CHALLENGE
In the records, rewrite the lines from the line with "At what coordinates" to the line with "(x=22, y=725)", switching "arrow icon" to "arrow button" and keeping everything else unchanged. Leave the pictures out of your answer.

ENTRIES PROVIDED
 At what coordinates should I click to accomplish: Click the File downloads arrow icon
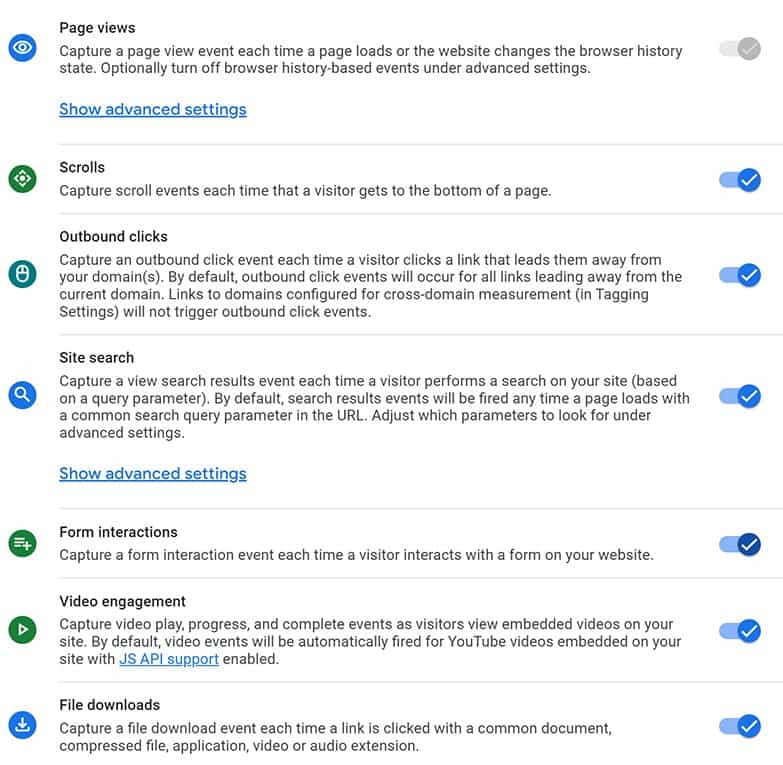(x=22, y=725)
==
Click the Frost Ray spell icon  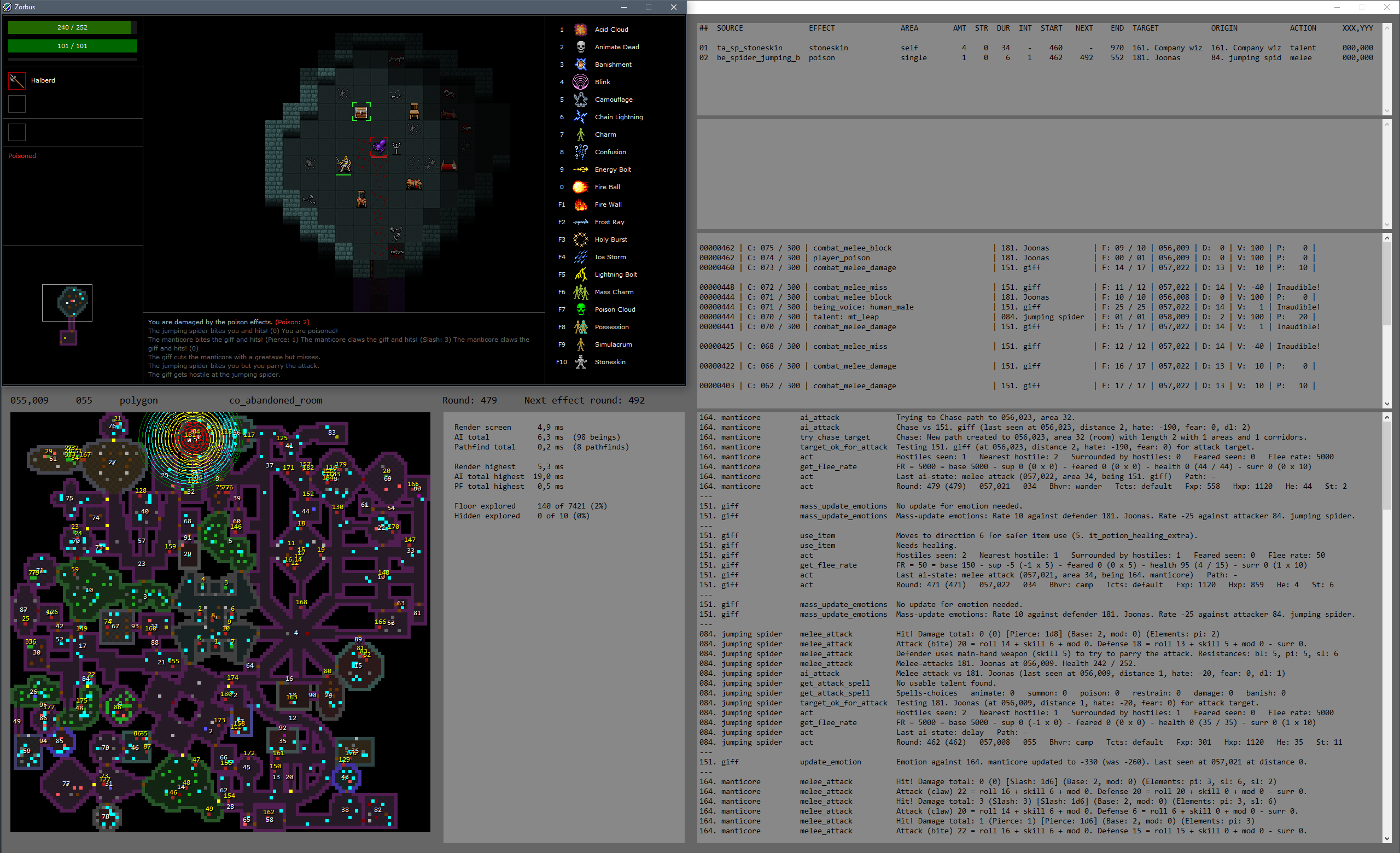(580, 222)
--
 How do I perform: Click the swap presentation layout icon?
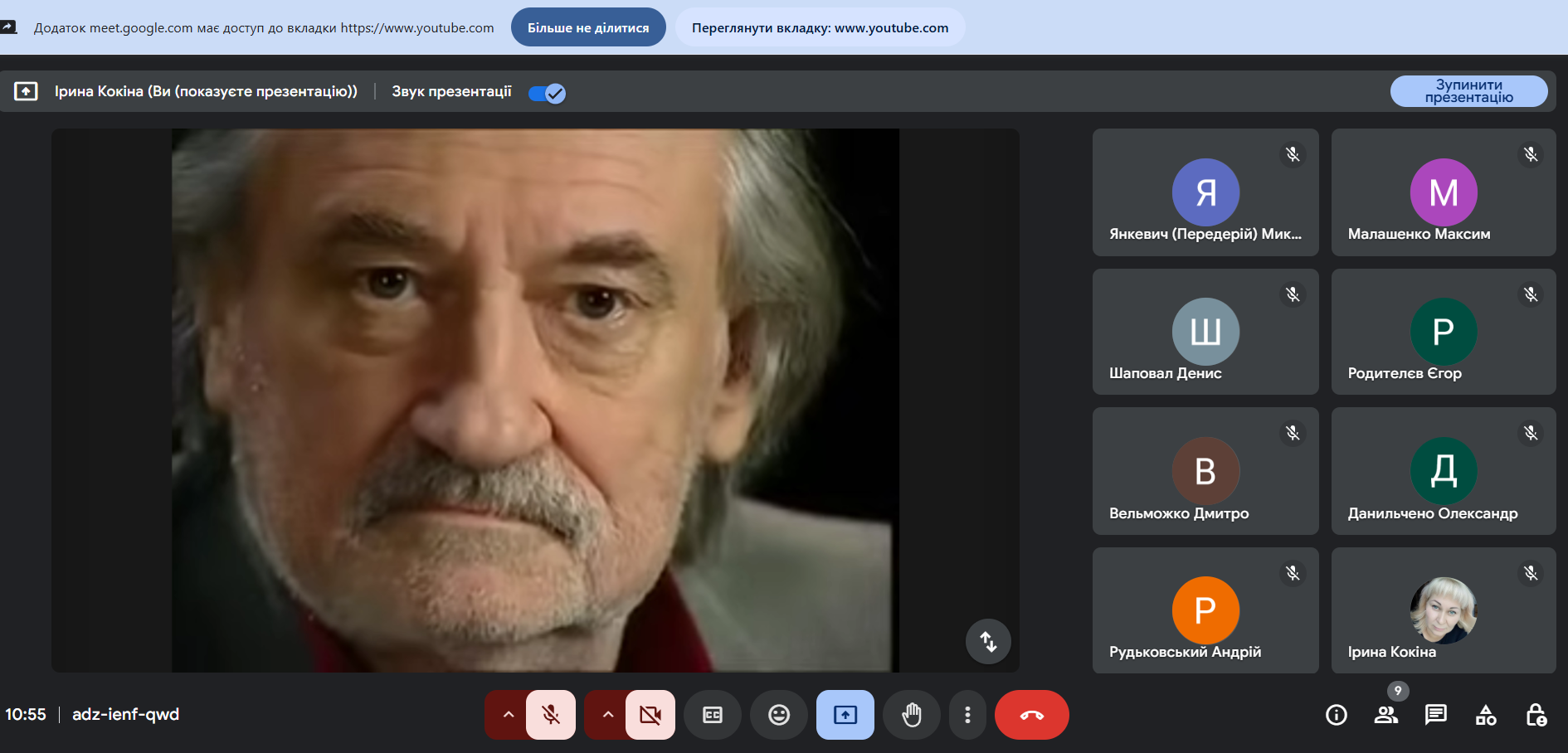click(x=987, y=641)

SOLVED PROBLEM
 At what coordinates should I click to accomplish: Click the File downloads arrow button
(x=22, y=725)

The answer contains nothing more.